ChatGPT’yi kuran OpenAI’ın CEO’su Sam Altman gibi isimlerin yapay zeka konusunda standartların getirilmesini istemesinin altında yatan temel nedenin ellerinde tuttukları hakim konumu kaybetmemek olduğunu düşünenler de var.

Sonuç

Yapay zekanın faydalarının yanında bizlerin şu anki konforlu hayatını değiştirecek kimi etkileri olacağı kesin gibi. Bu etkileri en aza indirmek için doğru yol, felaket senaryosu altında hızlı aksiyonlar ile alanı ‘denetim’ altına almak mı, yoksa teknolojinin ilerlemesini serbest bırakıp insanları potansiyel tehlikelerden koruyacak mekanizmaları kendi kendine geliştirmesini beklemek mi? Bu sorunun yanıtı konusunda bir uzlaşma yok. Bu tartışma önümüzdeki dönemde de gündem olmaya devam edecek. —-

Not 1: Bu yazı ilk olarak 14 Temmuz 2023’de BTCHaber’de yayınlandı

Not 2: Tüm yazılara Yazılar sekmesinden ulaşabilirsiniz

Genel not: Bu ve diğer yazılarımızın hiçbiri yatırım tavsiyesi değildir. Özellikle DeFi yani merkeziyetsiz finans sektörünün denetime tabi olmamasından dolayı klasik piyasalara göre çok daha riskli olabileceğini göz önünde bulundurun.

  1. Nedense bu araştırmayı referans gösteren yazılarıdan, aynı araştırmada katılımcıların %25’inin bu riski sıfır olarak gördüğünden bahsedilmiyor. 
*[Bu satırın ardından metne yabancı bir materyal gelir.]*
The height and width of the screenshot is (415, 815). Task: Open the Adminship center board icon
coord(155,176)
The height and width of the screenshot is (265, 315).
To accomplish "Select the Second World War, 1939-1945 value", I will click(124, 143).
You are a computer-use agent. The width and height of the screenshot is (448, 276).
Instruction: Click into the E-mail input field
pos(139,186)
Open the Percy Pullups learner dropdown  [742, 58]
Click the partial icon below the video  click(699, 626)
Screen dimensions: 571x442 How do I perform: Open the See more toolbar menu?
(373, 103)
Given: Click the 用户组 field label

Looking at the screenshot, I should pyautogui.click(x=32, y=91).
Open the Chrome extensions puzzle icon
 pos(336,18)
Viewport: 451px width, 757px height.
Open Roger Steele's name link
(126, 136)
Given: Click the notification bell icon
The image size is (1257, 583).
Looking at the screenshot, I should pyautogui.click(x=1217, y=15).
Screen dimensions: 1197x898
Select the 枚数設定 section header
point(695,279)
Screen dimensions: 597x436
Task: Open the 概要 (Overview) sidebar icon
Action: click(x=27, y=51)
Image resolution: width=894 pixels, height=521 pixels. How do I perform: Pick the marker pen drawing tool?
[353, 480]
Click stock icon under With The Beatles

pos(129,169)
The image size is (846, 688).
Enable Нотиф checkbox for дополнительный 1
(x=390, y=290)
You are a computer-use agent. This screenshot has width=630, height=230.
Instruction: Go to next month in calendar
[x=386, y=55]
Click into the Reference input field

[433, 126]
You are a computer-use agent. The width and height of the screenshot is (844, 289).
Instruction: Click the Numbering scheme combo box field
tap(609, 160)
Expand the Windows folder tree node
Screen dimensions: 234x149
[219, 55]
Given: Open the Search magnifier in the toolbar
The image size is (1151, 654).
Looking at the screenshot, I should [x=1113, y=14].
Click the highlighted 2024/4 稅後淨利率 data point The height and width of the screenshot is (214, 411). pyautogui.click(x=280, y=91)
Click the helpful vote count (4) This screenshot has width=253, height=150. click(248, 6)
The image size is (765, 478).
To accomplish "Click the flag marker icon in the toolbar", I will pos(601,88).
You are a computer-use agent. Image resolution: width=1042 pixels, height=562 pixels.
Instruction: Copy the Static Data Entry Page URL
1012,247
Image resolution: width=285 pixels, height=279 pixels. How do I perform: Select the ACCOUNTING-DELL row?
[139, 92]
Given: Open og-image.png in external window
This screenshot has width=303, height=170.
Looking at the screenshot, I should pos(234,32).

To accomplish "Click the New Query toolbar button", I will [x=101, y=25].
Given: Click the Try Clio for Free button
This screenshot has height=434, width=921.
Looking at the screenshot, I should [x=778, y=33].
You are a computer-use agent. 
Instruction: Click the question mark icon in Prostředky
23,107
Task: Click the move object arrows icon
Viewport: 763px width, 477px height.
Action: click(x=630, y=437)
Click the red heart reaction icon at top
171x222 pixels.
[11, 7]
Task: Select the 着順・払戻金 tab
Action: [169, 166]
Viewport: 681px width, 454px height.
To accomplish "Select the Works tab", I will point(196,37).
  2. Bu alanda 193 ülkenin imzasını içeren 25 Kasım 2021 tarihli bir UNESCO anlaşması mevcut. Anlaşma ilk aşamada kişisel bilgilerin korunması ve yapay zekanın etik bir şekilde geliştirilmesi için kanuni altyapının oluşturulması konusunda yol göstermeyi hedefliyor.